• _Requirement_: Copy the data exactly from the line that contains "For every named" through the line that contains "ingresá acá. (379, 2537)", keeping both end lines and leaving out everything else.

• _Data records_:
*** Begin section ***

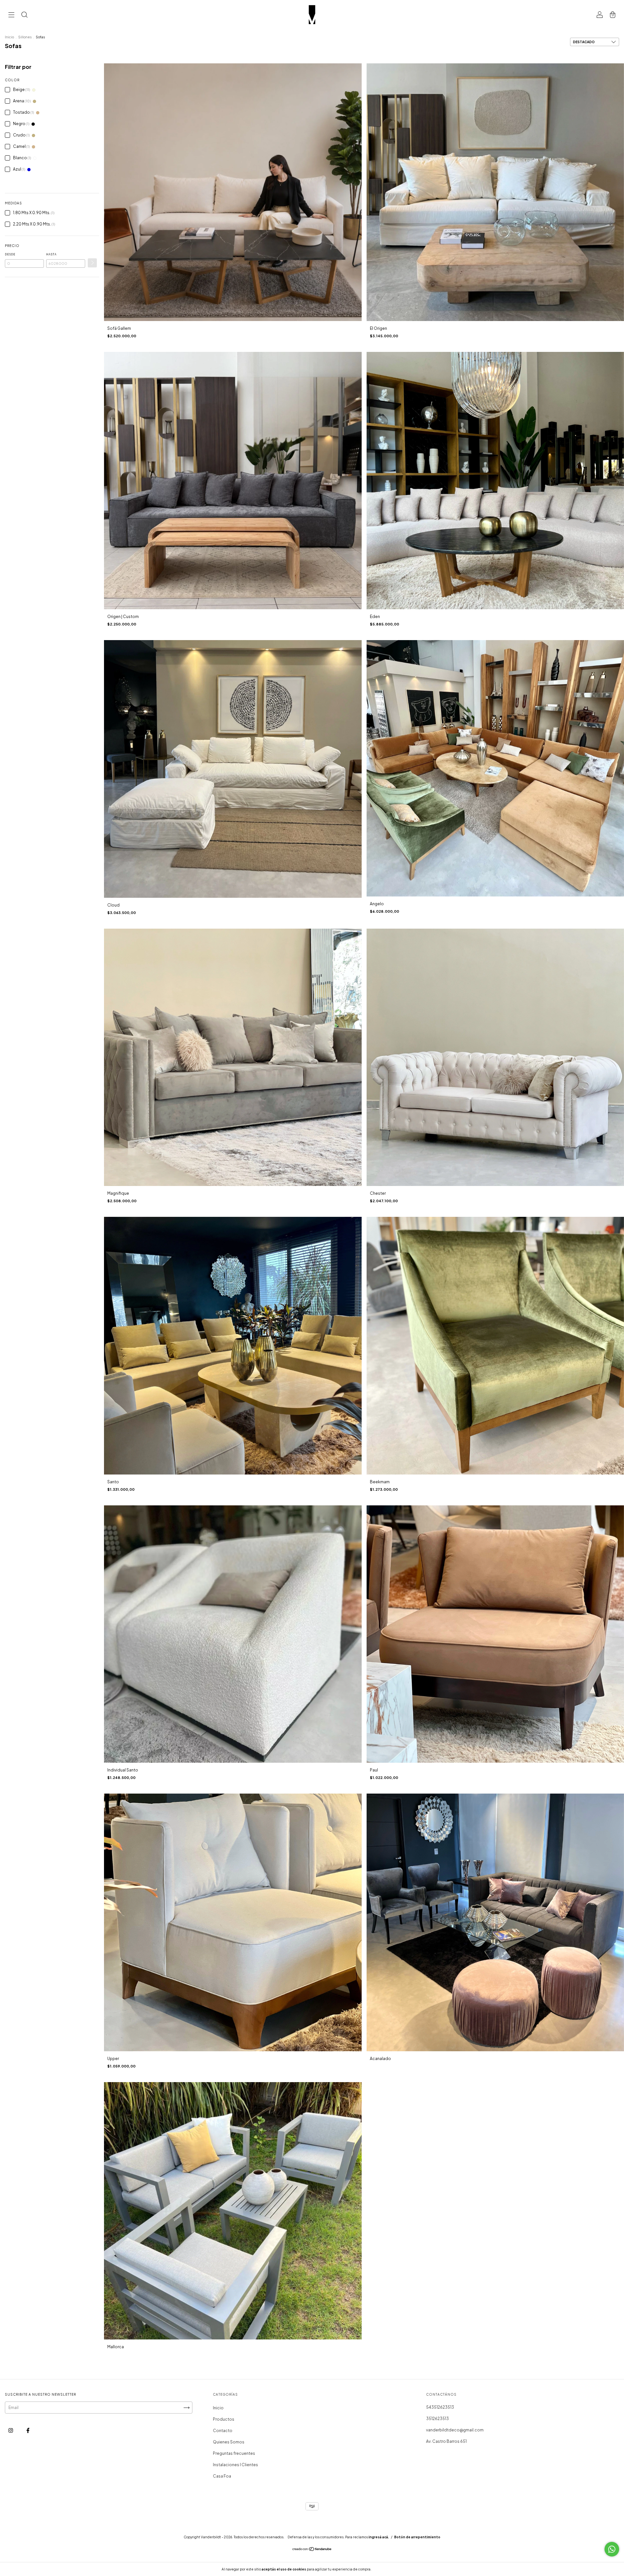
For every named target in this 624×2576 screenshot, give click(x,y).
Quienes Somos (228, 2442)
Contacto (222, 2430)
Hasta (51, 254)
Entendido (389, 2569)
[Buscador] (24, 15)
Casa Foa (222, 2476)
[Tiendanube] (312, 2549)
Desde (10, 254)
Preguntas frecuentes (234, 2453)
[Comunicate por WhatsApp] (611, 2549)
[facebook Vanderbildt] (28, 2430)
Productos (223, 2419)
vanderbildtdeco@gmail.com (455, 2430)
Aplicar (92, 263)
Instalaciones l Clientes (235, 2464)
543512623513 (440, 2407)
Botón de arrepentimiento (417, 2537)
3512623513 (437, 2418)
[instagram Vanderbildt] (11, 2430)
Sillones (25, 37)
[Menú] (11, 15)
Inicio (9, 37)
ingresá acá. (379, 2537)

*** End section ***
*** Begin section ***

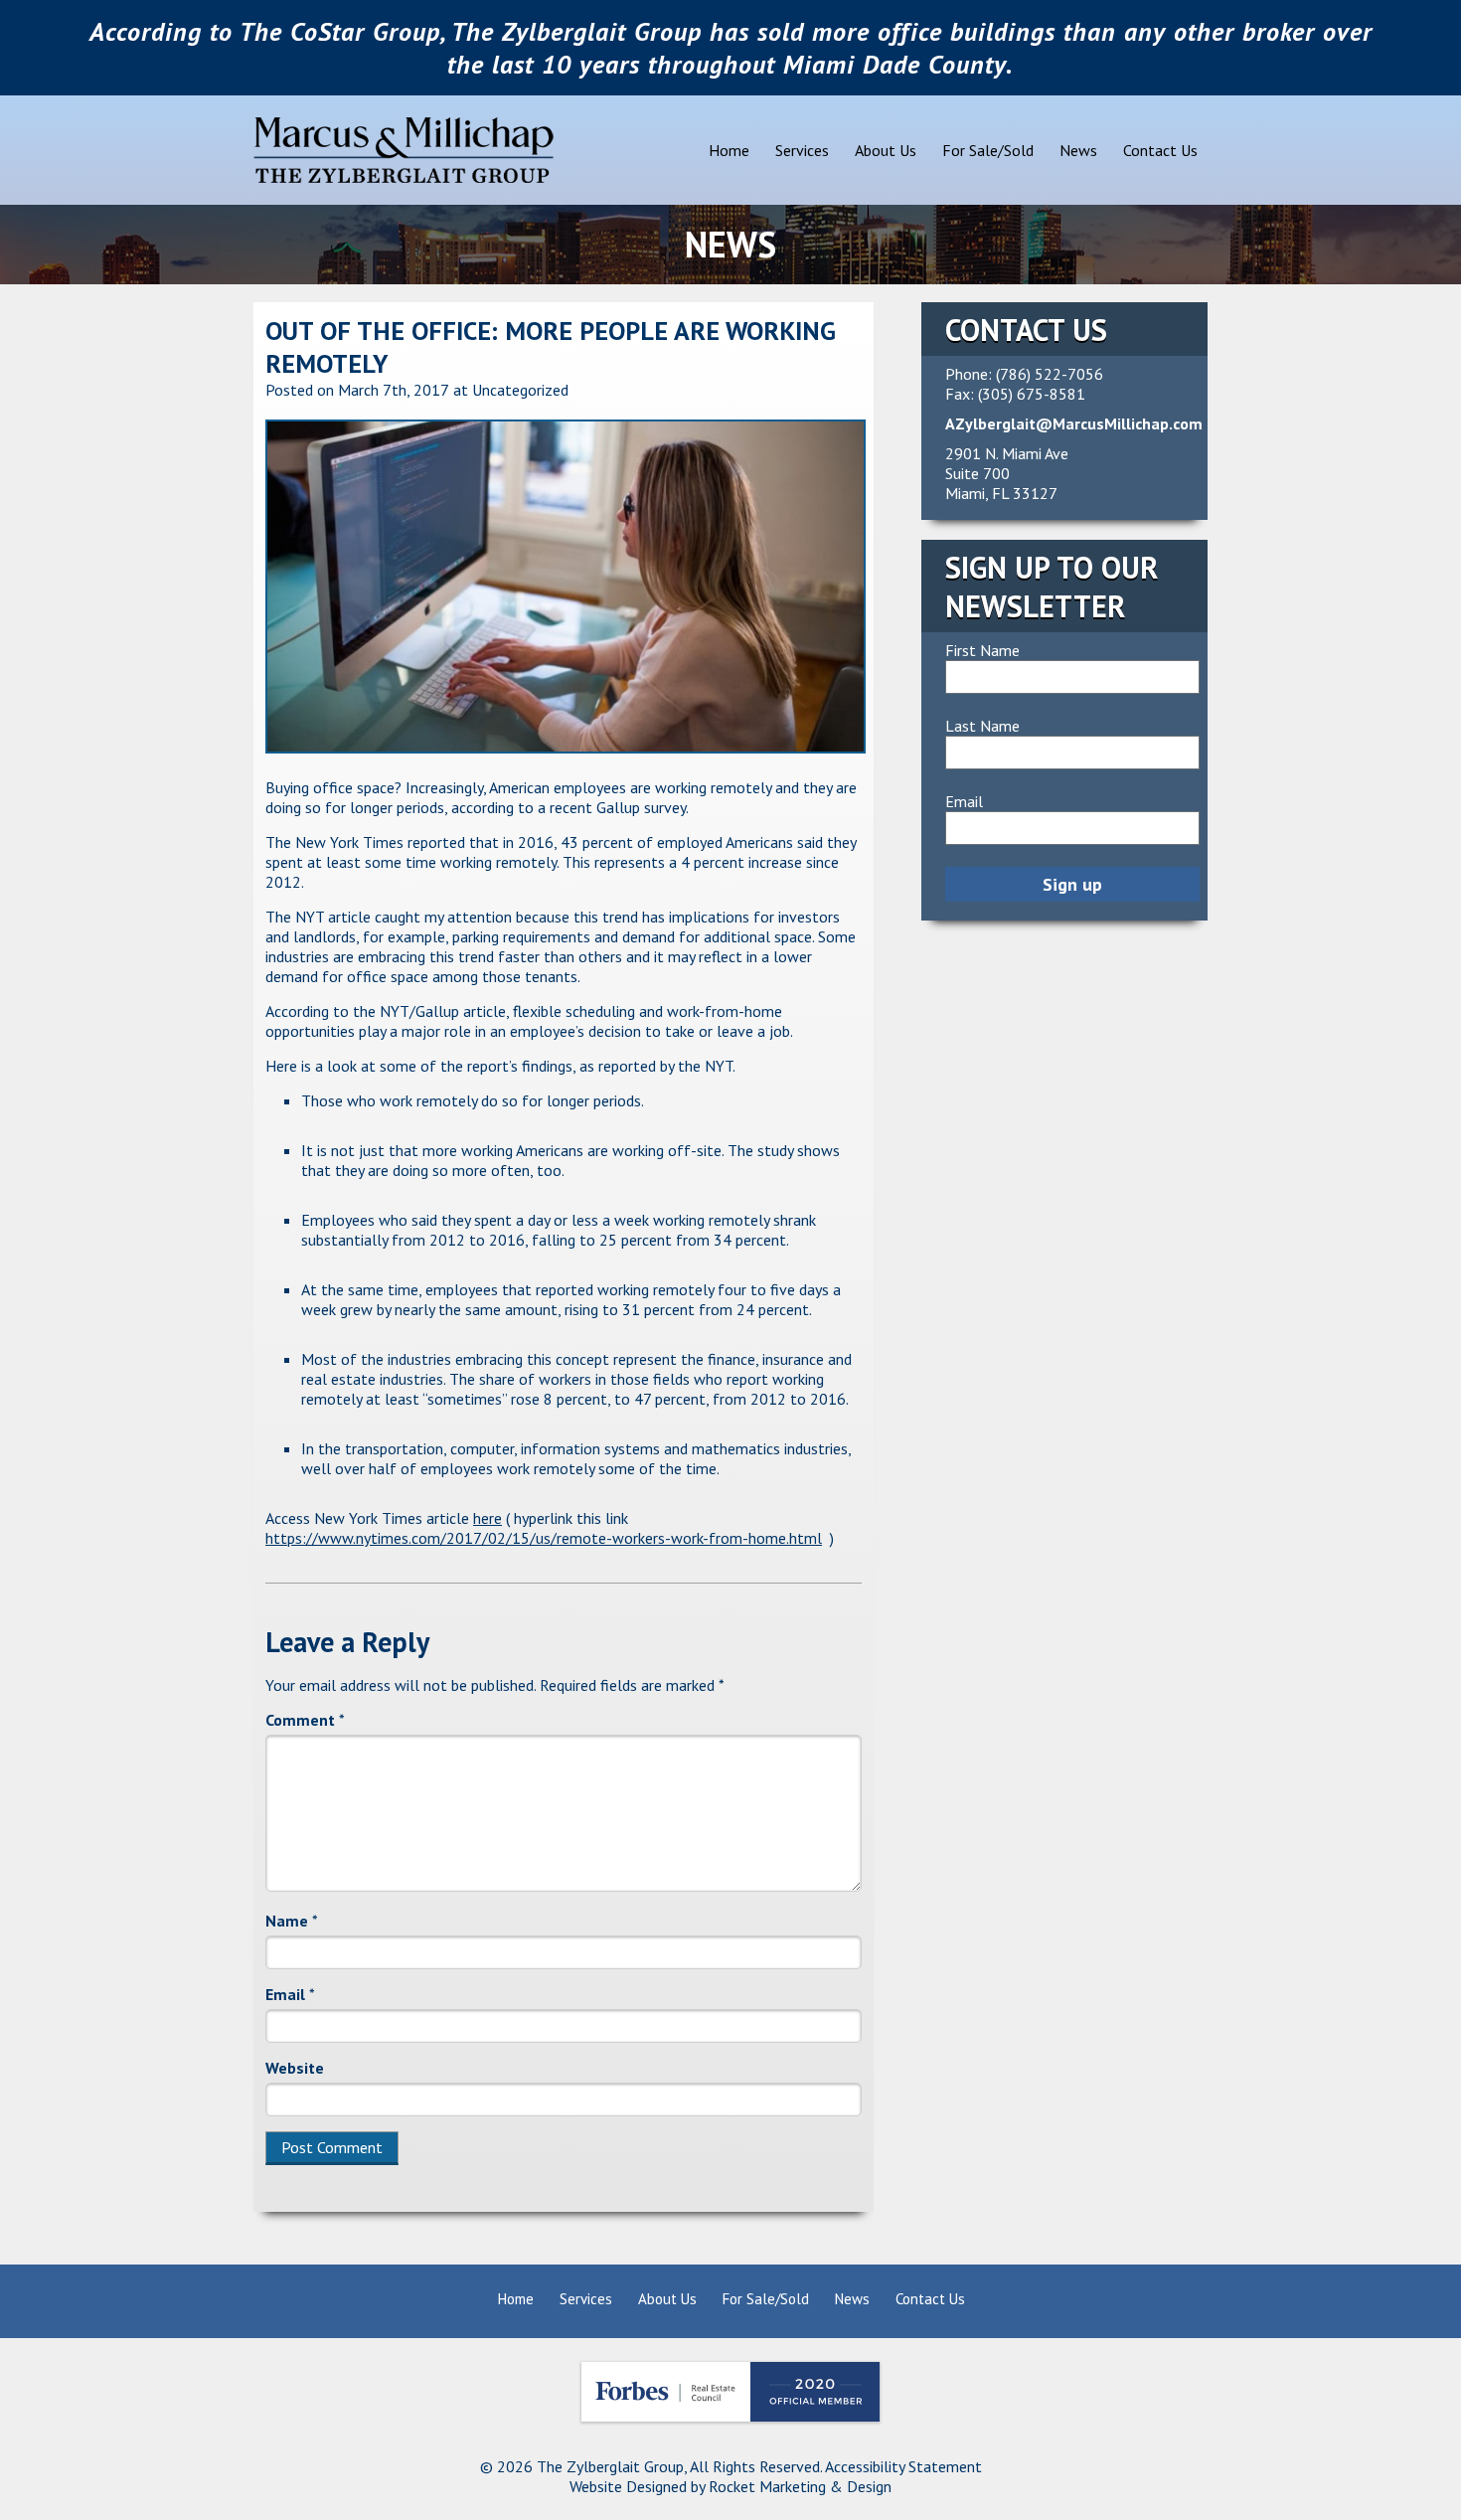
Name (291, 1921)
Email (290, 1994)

*** End section ***
*** Begin section ***

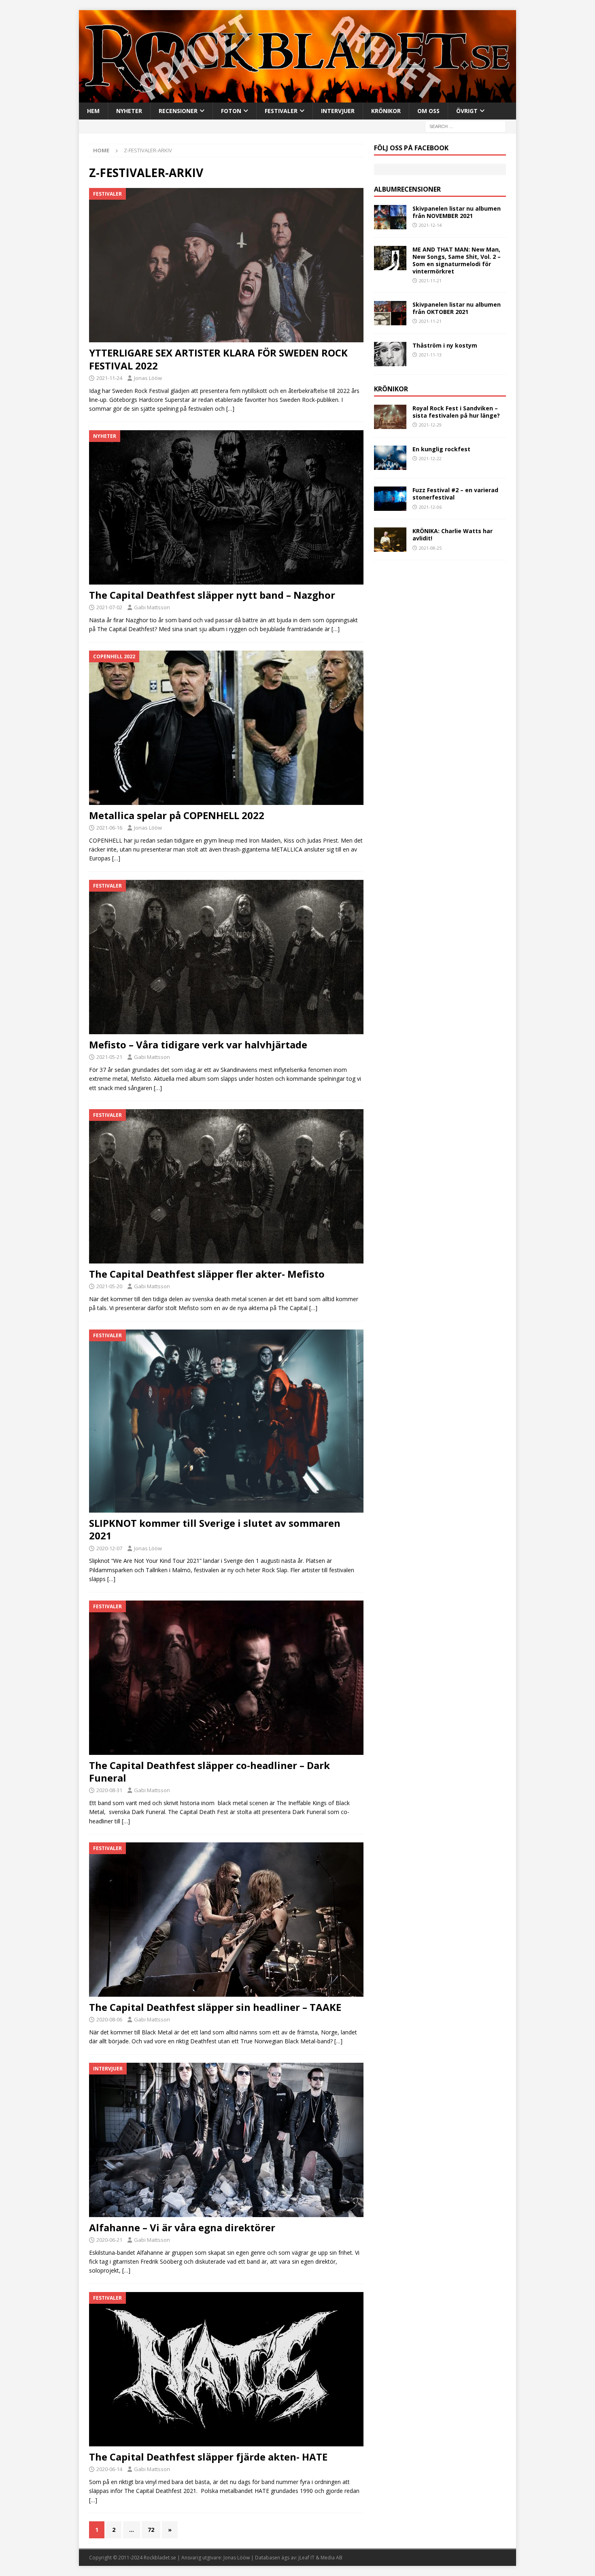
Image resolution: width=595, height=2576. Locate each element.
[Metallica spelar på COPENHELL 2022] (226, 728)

*** End section ***

• _Result_:
For every named target in this 624×2576 screenshot, give click(x,y).
Quienes Somos (228, 2442)
Contacto (222, 2430)
Hasta (51, 254)
Entendido (389, 2569)
[Buscador] (24, 15)
Casa Foa (222, 2476)
[Tiendanube] (312, 2549)
Desde (10, 254)
Preguntas frecuentes (234, 2453)
[Comunicate por WhatsApp] (611, 2549)
[facebook Vanderbildt] (28, 2430)
Productos (223, 2419)
vanderbildtdeco@gmail.com (455, 2430)
Aplicar (92, 263)
Instalaciones l Clientes (235, 2464)
543512623513 (440, 2407)
Botón de arrepentimiento (417, 2537)
3512623513 (437, 2418)
[instagram Vanderbildt] (11, 2430)
Sillones (25, 37)
[Menú] (11, 15)
Inicio (9, 37)
ingresá acá. (379, 2537)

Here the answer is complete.